I PERCHE' CHE FANNO CRESCERE SANI

Vaccini ed allergia

Il timore che le vaccinazioni possano favorire lo sviluppo di allergie nel bambino è uno dei motivi che spingono alcuni genitori a rifiutarle. Gli oppositori delle vaccinazioni spesso usano questo argomento per dissuadere i genitori a vaccinare; il loro ragionamento è il seguente: negli ultimi decenni c’è stato un sensibile aumento delle allergie nei bambini e nello stesso periodo è aumentato il numero di vaccini somministrati, quindi tra i due fenomeni ci deve essere un rapporto.

Tuttavia, come è ovvio, per affermare che tra i due fenomeni ci sia un rapporto bisogna dimostrarlo scientificamente.

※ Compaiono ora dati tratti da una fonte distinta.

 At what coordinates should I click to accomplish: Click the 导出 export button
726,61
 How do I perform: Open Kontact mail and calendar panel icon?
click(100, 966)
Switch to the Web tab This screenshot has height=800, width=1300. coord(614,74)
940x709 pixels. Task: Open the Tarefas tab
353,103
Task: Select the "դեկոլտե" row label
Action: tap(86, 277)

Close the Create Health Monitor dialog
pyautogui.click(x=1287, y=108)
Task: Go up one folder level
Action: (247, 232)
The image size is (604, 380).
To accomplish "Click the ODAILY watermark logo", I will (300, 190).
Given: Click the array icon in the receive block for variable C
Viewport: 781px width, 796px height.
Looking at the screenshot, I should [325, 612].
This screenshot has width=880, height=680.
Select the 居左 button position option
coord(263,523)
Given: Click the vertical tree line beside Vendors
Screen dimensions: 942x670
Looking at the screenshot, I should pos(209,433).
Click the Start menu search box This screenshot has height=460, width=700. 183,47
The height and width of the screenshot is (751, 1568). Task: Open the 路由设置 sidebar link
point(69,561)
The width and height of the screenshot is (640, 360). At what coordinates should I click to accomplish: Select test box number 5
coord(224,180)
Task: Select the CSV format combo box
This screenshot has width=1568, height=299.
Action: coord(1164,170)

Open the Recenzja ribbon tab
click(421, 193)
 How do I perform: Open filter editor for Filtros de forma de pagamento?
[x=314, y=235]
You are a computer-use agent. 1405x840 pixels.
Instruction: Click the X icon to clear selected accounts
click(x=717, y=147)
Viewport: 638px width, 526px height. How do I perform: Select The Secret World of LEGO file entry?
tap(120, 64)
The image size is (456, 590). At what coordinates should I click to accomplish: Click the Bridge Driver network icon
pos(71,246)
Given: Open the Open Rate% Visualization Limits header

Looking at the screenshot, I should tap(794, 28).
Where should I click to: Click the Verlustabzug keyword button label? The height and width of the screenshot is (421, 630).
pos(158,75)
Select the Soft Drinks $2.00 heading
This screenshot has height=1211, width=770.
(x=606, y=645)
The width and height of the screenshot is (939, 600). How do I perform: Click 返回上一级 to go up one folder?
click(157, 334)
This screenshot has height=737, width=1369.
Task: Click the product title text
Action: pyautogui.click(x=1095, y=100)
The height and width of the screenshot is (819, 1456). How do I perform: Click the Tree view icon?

In assenza di una dimostrazione scientifica, questa spiegazione non ha nessuna credibilità e al massimo può essere considerata un’opinione.

E’ stato invece dimostrato il contrario, ossia che le vaccinazioni praticate in età pediatrica non aumentano il rischio di sviluppare allergie e asma (Nilsson-1998, Henderson-1999, Destefano-2002, Mullooly-2002, Nakajima-2007, Grüber-2008, Schmitz-2011).

Un dato interessante proviene dalla Germania: prima della riunificazione (avvenuta nel 1989) i bambini residenti nei due Stati tedeschi avevano livelli differenti di copertura vaccinale: nella Germania Est la percentuale dei vaccinati era significativamente più alta che nella Germania Ovest. Se la teoria delle allergie favorite dalle vaccinazioni fosse corretta, ci saremmo dovuti aspettare una più alta prevalenza di bambini allergici nella Germania Est. Invece è accaduto il contrario: gli allergici erano più numerosi a Ovest (Schneeweiss-2008).

Se ne desume quindi che  l’alta prevalenza delle allergie nei Paesi occidentali è è provocata da fattori di rischio differenti dalle vaccinazioni.